From the records below, print exactly the lines starting at the one containing "The height and width of the screenshot is (896, 1321)." and ending at the one containing "Given: Enable the Realism filter", ends included, and nothing else.

- [DATASET]
----
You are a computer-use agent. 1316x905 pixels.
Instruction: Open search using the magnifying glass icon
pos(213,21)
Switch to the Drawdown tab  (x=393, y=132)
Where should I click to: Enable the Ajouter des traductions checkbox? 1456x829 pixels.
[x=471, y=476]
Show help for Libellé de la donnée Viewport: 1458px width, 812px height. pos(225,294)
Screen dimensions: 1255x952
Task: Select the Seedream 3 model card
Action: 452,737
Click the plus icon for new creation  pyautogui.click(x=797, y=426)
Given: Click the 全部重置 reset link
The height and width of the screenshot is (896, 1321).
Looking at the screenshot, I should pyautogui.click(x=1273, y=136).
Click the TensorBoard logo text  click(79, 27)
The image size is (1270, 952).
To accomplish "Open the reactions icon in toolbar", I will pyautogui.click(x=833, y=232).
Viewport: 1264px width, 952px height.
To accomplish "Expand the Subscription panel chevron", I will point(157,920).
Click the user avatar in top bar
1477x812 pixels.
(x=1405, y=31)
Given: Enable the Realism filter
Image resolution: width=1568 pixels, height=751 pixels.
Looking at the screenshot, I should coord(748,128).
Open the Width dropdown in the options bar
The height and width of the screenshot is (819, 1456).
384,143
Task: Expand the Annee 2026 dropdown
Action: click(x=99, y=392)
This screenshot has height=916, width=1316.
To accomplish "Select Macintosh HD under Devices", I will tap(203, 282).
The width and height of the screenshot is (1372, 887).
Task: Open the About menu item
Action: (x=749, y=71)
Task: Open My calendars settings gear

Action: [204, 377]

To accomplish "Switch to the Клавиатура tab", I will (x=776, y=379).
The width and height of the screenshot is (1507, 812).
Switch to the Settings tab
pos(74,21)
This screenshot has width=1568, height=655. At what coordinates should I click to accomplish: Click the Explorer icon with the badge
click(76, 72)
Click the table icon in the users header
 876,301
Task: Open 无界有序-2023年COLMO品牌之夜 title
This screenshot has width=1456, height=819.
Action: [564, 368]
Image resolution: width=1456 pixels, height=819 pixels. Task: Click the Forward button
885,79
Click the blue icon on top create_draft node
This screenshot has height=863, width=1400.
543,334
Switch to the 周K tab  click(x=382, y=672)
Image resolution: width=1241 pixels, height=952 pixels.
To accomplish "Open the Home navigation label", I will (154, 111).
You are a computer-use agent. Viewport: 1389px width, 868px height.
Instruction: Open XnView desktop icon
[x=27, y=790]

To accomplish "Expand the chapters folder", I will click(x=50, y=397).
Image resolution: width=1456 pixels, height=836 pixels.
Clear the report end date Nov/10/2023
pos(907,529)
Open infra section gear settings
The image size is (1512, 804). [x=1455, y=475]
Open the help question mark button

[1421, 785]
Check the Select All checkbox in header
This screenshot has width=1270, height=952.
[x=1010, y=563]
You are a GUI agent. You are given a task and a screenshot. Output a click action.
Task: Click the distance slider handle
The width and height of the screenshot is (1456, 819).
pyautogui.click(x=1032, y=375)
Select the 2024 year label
----
- [THE ANSWER]
The height and width of the screenshot is (896, 1321).
Looking at the screenshot, I should pyautogui.click(x=1273, y=136).
Click the TensorBoard logo text  click(79, 27)
The image size is (1270, 952).
To accomplish "Open the reactions icon in toolbar", I will pyautogui.click(x=833, y=232).
Viewport: 1264px width, 952px height.
To accomplish "Expand the Subscription panel chevron", I will point(157,920).
Click the user avatar in top bar
1477x812 pixels.
(x=1405, y=31)
Given: Enable the Realism filter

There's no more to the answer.